#### EXTRACT PROVIDED:
Start of Block

Written while riding the ferry across Puget Sound, Liz Kellebrew's poems explore the liminal places between cities and forests, animals and people, the sky and the sea. This gorgeous and impactful debut gazes unflinchingly at the twin crises of climate change and human hubris, urging us to look closer at the creatures who co-exist with us in the space between wild and tame.
Whether it's a salmon riding in the trough between waves, a cormorant flexing on a harbor buoy, a tourist on the ferry, or a toad on the ridge of a nebula somewhere in the Milky Way, we are prompted to ask, What is the wavelength of a soul? What new ways of being will emerge as our world changes? Will we embrace the bodies of the unknowable future?
With equal parts wonder and humor, Kellebrew calls our attention to the strangeness and beauty of nature and our place in it, inviting us to fall in love with this open book called living.
Liz Kellebrew lives in the Pacific Northwest and writes fiction, poetry, literary essays, and creative nonfiction. Liz won the Miracle Monocle Award for Innovative Writing and she was a finalist for the Calvino Prize. She holds an MFA in Creative Writing from Goddard College.

End of Block

#### EXERCISE OBJECTIVE:
Set down the book description above word for word, everything from "Liz Kellebrew lives" down to "from Goddard College.".

#### EXERCISE DATA:
Start of Block

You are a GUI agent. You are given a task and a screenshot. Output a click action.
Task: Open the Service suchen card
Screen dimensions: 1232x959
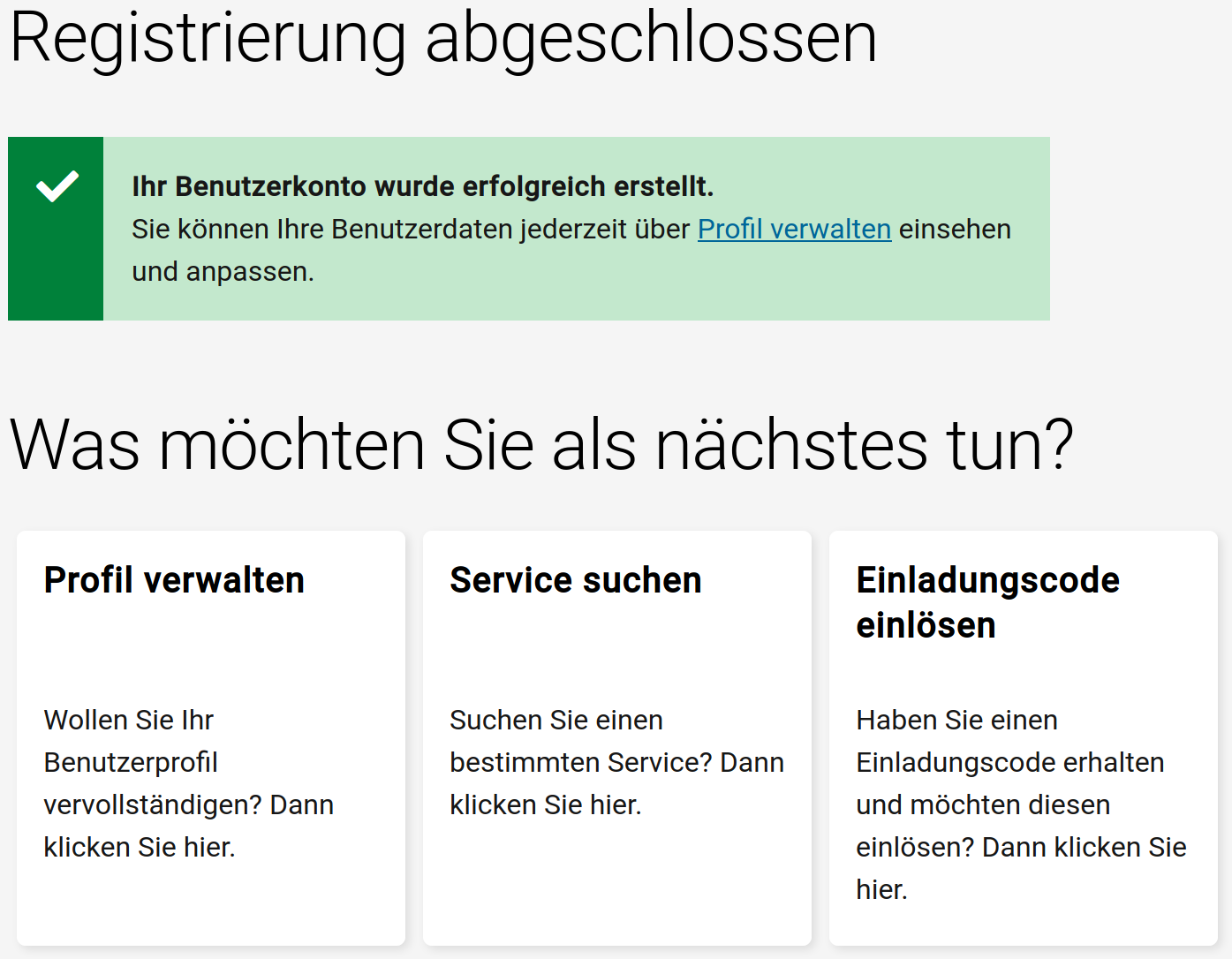[x=616, y=737]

End of Block

#### WRITTEN SOLUTION:
Liz Kellebrew lives in the Pacific Northwest and writes fiction, poetry, literary essays, and creative nonfiction. Liz won the Miracle Monocle Award for Innovative Writing and she was a finalist for the Calvino Prize. She holds an MFA in Creative Writing from Goddard College.